Yuri had sat quietly thinking it through. It was entirely within his power whether they went ahead or walked away.
‘I know what you are thinking, but there is no honour in penury, not unless you’re a religious obsessive, and we’ve surely had enough of them,’ she had thrown in. ‘And if it is not us, it will be someone else.’
‘Not always the best way to justify one’s actions.’
‘Maybe not, but you can see the state things are in… One day soon the ordinary Russian is going to wake up and discover that the money in his bank account is worth nothing, zero, the government have spent it all. I don’t want to be that ordinary Russian. You don’t either.’
He had stared at her for a moment. His expression changed. It was as though he were seeing her for the first time.
‘ Carpe diem ,’ he had said with the hint of a smile on his face.
‘ Carpe diem .’
‘Look, I can’t commit the military, not to secure the refinery, but there is a way. It’s no secret that we are decommissioning whole regiments with the Afghan pull-out. There are a lot of soldiers looking for work – officers and men. I know a few from my old regiment. We build our own security force.’
‘A private army.’
‘Four hundred men… to start, one battalion. The way things are going we’ll need more, a lot more. Tell your minister we’ll take care of Roslavi.’
She closed her eyes.
‘Coffee, madam,’ asked the hostess. She looked up and placed her cup on the small tray held out to her.
Yuri – he was his own enigma, she thought.

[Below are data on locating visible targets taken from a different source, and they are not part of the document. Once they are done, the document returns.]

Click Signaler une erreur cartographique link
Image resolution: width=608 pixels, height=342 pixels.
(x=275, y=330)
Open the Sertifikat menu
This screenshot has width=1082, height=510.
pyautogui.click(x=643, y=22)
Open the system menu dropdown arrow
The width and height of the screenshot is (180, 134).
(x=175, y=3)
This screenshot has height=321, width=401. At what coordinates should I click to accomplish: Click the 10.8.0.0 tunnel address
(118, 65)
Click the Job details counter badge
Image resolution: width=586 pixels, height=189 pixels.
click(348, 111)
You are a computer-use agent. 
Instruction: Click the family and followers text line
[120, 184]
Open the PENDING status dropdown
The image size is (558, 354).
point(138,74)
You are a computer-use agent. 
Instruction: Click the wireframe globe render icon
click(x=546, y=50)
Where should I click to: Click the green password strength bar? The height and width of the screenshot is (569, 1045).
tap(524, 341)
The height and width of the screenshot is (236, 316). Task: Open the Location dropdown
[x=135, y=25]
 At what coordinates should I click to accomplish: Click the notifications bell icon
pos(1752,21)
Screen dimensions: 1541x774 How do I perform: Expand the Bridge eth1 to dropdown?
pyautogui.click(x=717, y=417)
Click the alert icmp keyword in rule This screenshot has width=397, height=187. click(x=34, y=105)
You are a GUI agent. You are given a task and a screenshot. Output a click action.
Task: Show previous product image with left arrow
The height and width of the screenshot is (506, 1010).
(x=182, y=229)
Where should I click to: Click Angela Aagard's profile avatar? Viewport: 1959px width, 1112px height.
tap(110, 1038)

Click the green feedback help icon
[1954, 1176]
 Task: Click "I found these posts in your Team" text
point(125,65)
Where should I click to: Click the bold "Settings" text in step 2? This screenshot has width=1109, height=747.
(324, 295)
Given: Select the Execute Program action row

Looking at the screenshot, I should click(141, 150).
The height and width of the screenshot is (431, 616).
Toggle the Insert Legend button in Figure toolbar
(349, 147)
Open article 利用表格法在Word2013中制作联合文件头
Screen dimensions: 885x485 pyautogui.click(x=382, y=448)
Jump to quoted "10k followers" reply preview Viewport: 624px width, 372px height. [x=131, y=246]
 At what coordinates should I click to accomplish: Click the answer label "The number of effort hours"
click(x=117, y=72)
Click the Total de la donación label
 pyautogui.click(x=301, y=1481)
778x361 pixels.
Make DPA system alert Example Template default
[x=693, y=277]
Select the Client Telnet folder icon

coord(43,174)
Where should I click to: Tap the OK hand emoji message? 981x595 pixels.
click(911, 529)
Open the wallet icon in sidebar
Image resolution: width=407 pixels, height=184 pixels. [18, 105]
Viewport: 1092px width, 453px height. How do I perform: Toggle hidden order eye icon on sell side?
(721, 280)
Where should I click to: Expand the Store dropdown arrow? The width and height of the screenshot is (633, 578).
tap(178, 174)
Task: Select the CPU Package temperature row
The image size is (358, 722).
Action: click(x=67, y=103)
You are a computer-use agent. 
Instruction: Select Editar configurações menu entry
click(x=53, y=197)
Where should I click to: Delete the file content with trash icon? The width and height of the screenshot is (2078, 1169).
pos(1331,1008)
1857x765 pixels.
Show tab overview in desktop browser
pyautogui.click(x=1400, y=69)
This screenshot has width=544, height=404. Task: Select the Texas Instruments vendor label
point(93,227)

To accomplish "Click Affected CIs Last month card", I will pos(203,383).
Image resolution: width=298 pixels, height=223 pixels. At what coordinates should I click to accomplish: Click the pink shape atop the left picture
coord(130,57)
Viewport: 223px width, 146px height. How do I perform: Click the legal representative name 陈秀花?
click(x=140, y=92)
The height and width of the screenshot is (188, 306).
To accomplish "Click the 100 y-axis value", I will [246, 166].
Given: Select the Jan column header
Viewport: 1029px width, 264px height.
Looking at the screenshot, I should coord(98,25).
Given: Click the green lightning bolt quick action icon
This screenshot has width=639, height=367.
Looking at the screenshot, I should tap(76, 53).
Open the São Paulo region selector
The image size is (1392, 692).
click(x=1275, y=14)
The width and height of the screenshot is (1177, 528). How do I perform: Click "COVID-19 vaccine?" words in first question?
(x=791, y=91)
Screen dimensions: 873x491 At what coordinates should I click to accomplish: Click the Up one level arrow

What did he ultimately want? She didn’t believe it was all about money… but didn’t wealth and power go together, and was he not quietly accumulating both.
MOSCOW, THE ARBAT
‘So we are agreed on the preliminary timetable?’ Yuri heard himself say. He looked around the long table at the district generals and their delegates. Here and there was the nodding of heads, none spoke. It had been another exhausting and frustrating meeting trying to tie down a phased time for the evacuation of the Western Forces Group from East Germany… should negotiations get that far. He thought, at last, after months of meetings, they were finally there. On an easel at the far end of the meeting room stood a flip chart listing a dozen or more military groups with dates scribbled out and reinserted. ‘We evacuate through Rostock and Reugen.’